Unlike Ira, Fiacre has gone through puberty and has a deeper voice. He struggles to grow facial hair, as some eighteen-year-old boys do. His loss of manhood feels more psychological than physical.
Ira mourns his physical loss of manhood because he is a target of rape by other men, women don’t want him as a husband, and trades don’t want him as a worker because he doesn’t look like a normal man. Ira is only suitable for the playhouse where he can channel his loss of manhood into a celebration of his fake womanhood onstage. He’s revered as a goddess and ingénue at the playhouse, and cast off as an incomplete man after the jig is over.
Another reason Ira has to believe that his relationship with Mr. Westchester is sexual is because Mr. Westchester willingly allows the patrons to rape him after the show, commenting that they pay better.
At the end of Fiacre’s and Ira’s stories, they both get away from their father-lover abuser. However, Ira is rescued by a much younger asexual girl who has fallen in love with him and wants to be his wife. Her father is conveniently rich, and Ira conveniently wins his favor by rescuing his only son from the same fate that befell Ira. So Ira ends up well-off with Ylanda without having to work for himself.
Fiacre has to get away all in his own. Similar to Player Boys, what causes his loyalty to his abuser to turn is when he sees his abuser take advantage of another boy. Ira does nothing to stand up to Mr. Westchester until he hears that Mr. Westchester wants to castrate the newest addition to the boy players—Andrew. Ira is an adult, almost thirty-one. Fiacre is an adult, nineteen.
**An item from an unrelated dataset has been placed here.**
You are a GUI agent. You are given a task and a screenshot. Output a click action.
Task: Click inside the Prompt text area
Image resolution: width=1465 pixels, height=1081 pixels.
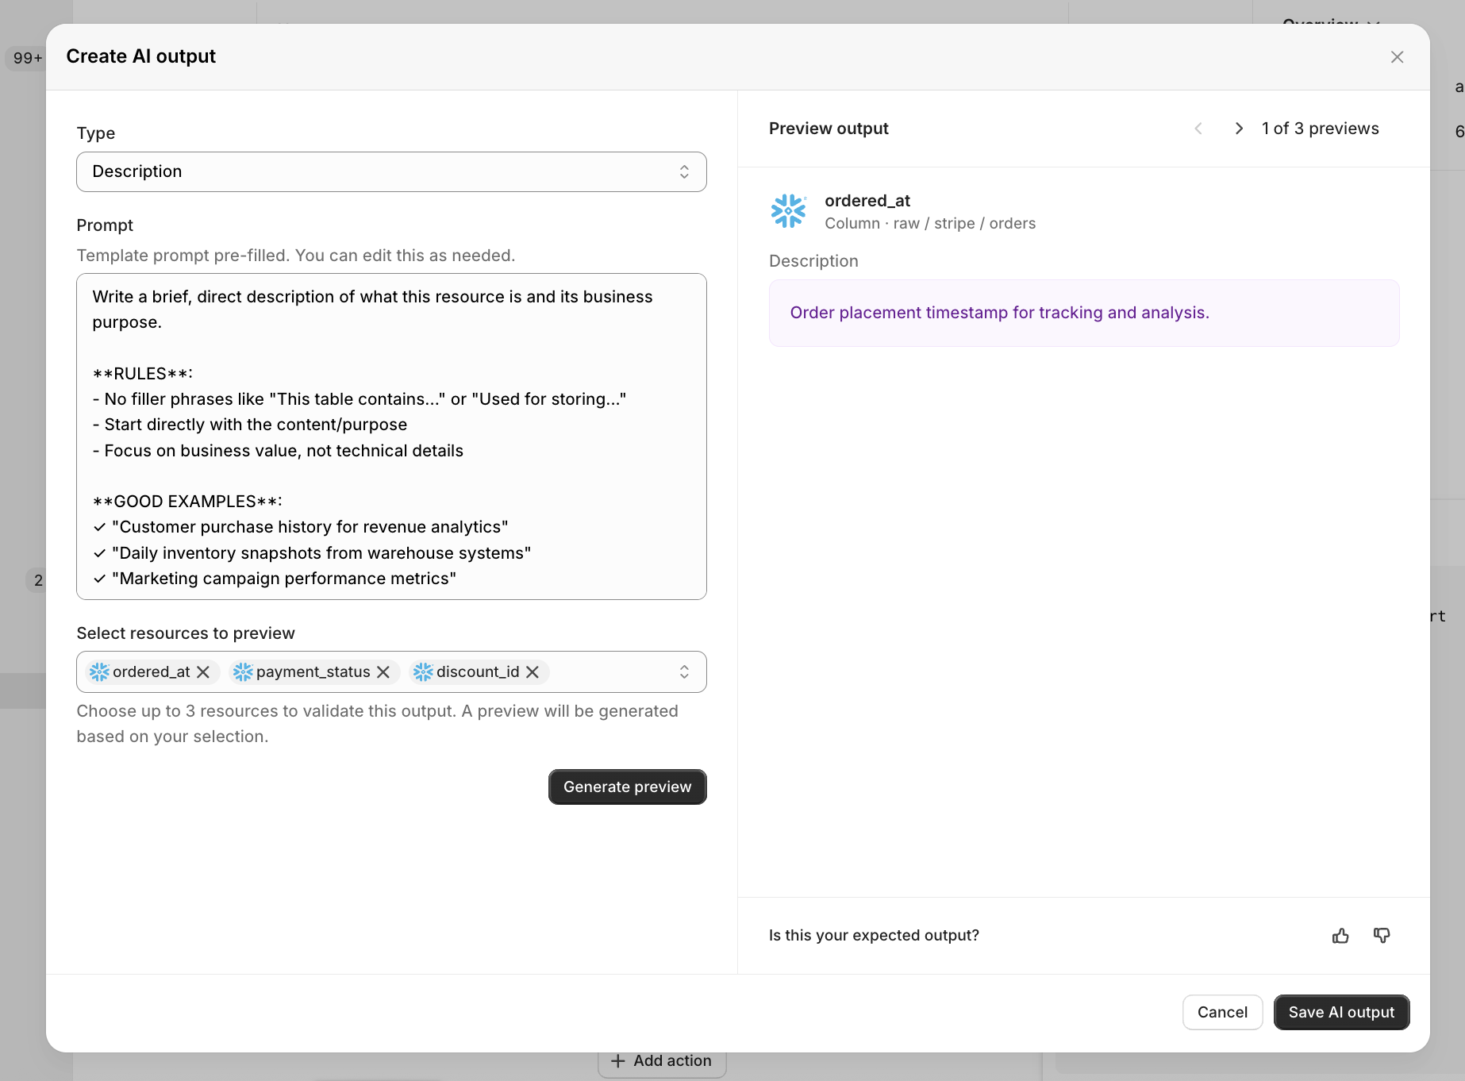pos(391,437)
Fiacre finds out that the boy Jesse has been babysitting for years is his most recent victim of molestation. Fiacre has to make the chilling decision to turn his lover over to the FBI. He adds on to Jesse’s charges by showing the FBI evidence of Jesse doing this to him and other boys five years ago. He has to imprison his lover and provider and fend for himself, an eternal man child unable to take care of himself.
Fiacre is rescued by the foster care system, where he becomes a volunteer. I haven’t yet decided whether to make him a social worker or simply a volunteer. Perhaps a volunteer at first and a social worker over time. Volunteering at the foster care system motivates him to pursue a master’s degree in social working. He then adopts a couple of boys from the foster care system and learns how to be a father to them, and to never blend the lines between father and lover. He becomes an attentive father that his own father never was, and a loving and guiding and protecting father that Jesse never was. Jesse abused his power over Fiacre to make Fiacre fall in love with him and provide for his sexual desires. As safe as Jess made him feel, as bound to Jesse as he felt, Fiacre was never truly safe around Jesse.
I just find it interesting that I’ve explored roughly the same trope twice—thirteen-year-old boy has his manhood stolen from him by a father figure, he feels trauma-bonded to this father figure, and he remains passive or loyal to this father figure until he watches the cycle replayed in another boy. Both Ira and Fiacre feel more galvanized to stand up for another boy instead of themselves, because they couldn’t stand up for themselves at thirteen, but they can stand up for another boy who can’t stand up for himself. In a way, Fiacre and Ira get slight satisfaction from healing their inner child by standing up for a boy who represents their childhood self.